Updated July 2026 · 6 min read

A prediction is a calibrated probability, not a tip. Here's what goes into one, how the numbers are turned into a single percentage, and how to read the result without fooling yourself.

A prediction is a probability, not a promise

When a model says a player has a 70% chance to win, it is not saying they will win. It is saying that in a large number of similar matchups, a player in this position wins roughly 7 times out of 10 — and loses the other 3. A good prediction is a well-calibrated probability, not a prophecy.

That distinction matters because the other outcome is not a bug. Upsets are priced into the number. If favorites at 70% never lost, the honest probability would be 100%, not 70%.

The factors that actually move a match

Baseline reads each match through concrete, measured factors rather than reputation. The main ones:

  • Ranking — the starting point: the higher-ranked player wins most matchups, but it moves slowly and rarely tells the whole story.
  • Recent form — current shape, a bit more informative than ranking. Arriving red-hot pushes the probability up; arriving shaky, down.
  • Surface — one of the most predictive factors in tennis. The same player can be very different on grass, clay or hard courts.
  • Rest and match sharpness — too much rest can cost rhythm; too many matches in a row means tired legs. Both effects are weighed for each player.
  • Head-to-head — the stylistic nuance of how two games match up. With small samples it counts for little, but it adds at the margin when the record is clear.
  • Context — schedule congestion, stakes, deep-run fatigue and similar situational signals that sit on top of the core matchup.

From factors to a single number

The model does not add these up by eye. Each factor carries a weight learned from history — roughly 186,000 past matches — and they resolve into one calibrated probability for the match.

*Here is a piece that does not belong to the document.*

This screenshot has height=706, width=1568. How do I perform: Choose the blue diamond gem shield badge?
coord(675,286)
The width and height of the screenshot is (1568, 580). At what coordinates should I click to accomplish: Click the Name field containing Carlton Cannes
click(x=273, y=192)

That calibration is checked the honest way: walk-forward, out-of-sample (the model is only ever tested on matches it never saw in training). On that basis Baseline's read lands around 65% accuracy on ATP and 64% on WTA, with a Brier score of 0.216. Each tour quotes its own audited number rather than one flattering headline figure.

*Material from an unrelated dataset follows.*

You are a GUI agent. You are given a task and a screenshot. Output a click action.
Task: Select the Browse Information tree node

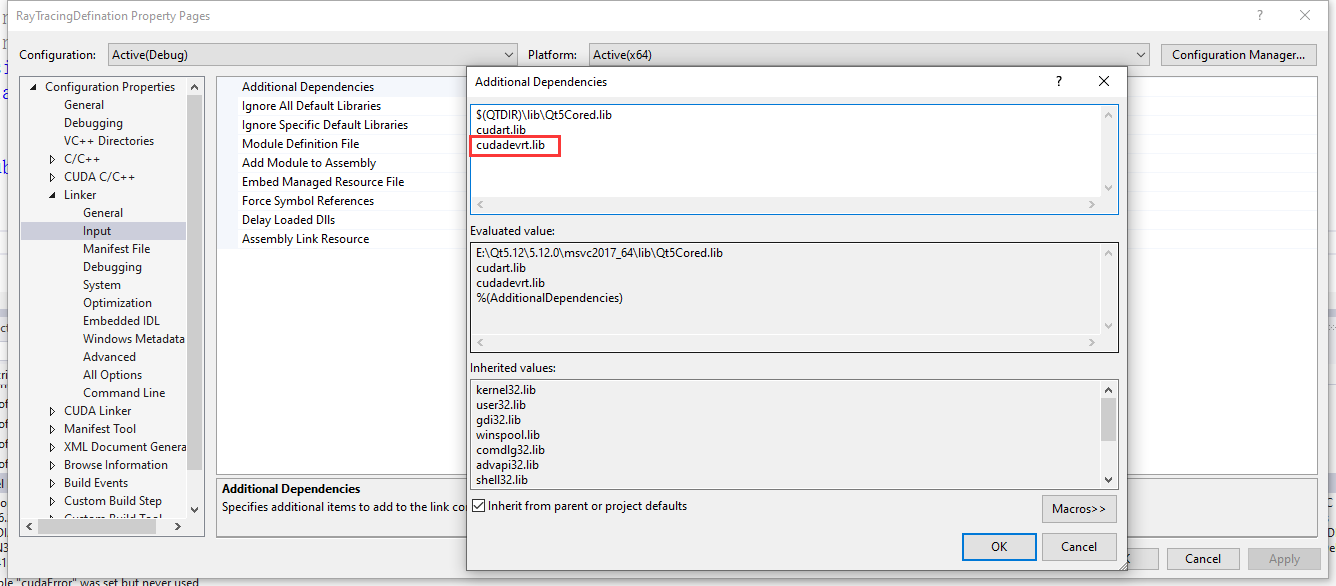(x=116, y=464)
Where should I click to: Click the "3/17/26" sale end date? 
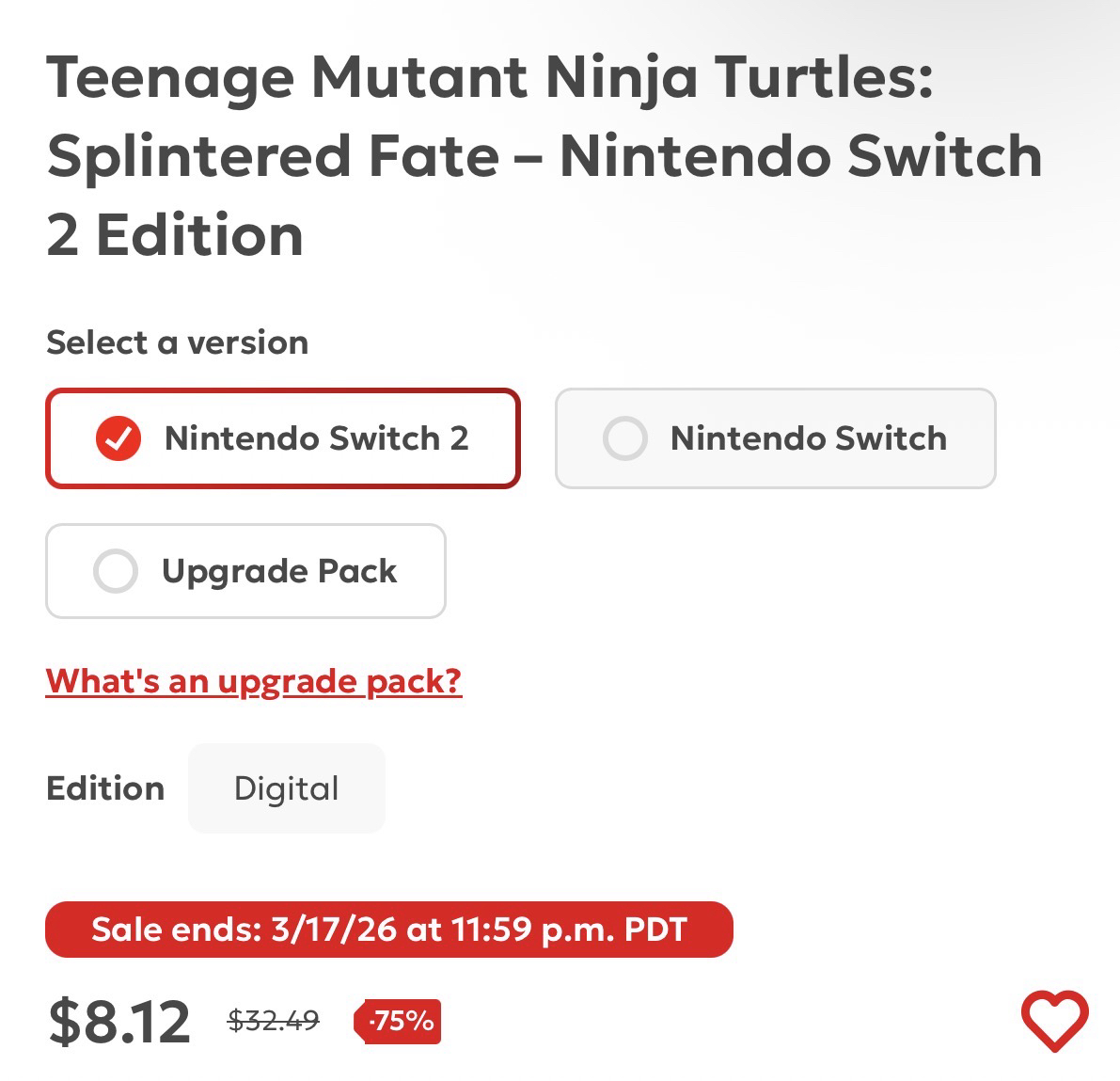pos(334,930)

Why a good model looks a lot like the market

Betting markets are efficient: the odds already encode ranking, form, surface and most of what a model measures. So an honest model usually agrees with the market, and when it disagrees sharply, that gap is as likely to be the model's own noise as a real inefficiency.

This is why Baseline never promises a betting edge. The value it offers is a clear, calibrated read of each match and full transparency on how it has actually done — not a claim to beat the bookmakers. You can see the running accuracy on the Transparency page.

How to use a probability

Favorite does not mean winner. Read the percentage as a frequency, remember the losing side is a real fraction of the time, and compare the probability against the price before drawing any conclusion — which is what the odds guide and expected value both cover.

You can see the model's read on today's matches on the daily pick page, or run any matchup yourself in Analyze.

See today's pick →

Frequently asked questions

How accurate is tennis match prediction?

Baseline's model is validated walk-forward and out-of-sample at roughly 65% on ATP and 64% on WTA, with a Brier score of 0.216. No model is far beyond that on singles matches, because the market already prices most of the signal.

Can a model guarantee who will win?

No. A prediction is a probability. A 70% favorite is expected to lose about 3 times in 10, and that is by design — the uncertainty is part of the honest number.

What data does the model use?

Measured factors — ranking, recent form, surface record, rest and match sharpness, head-to-head and situational context — with weights learned from roughly 186,000 historical matches.

Is the higher-ranked player always the favorite?

Usually, but not always. Surface, form, rest and head-to-head can outweigh the ranking gap, especially when the players are close.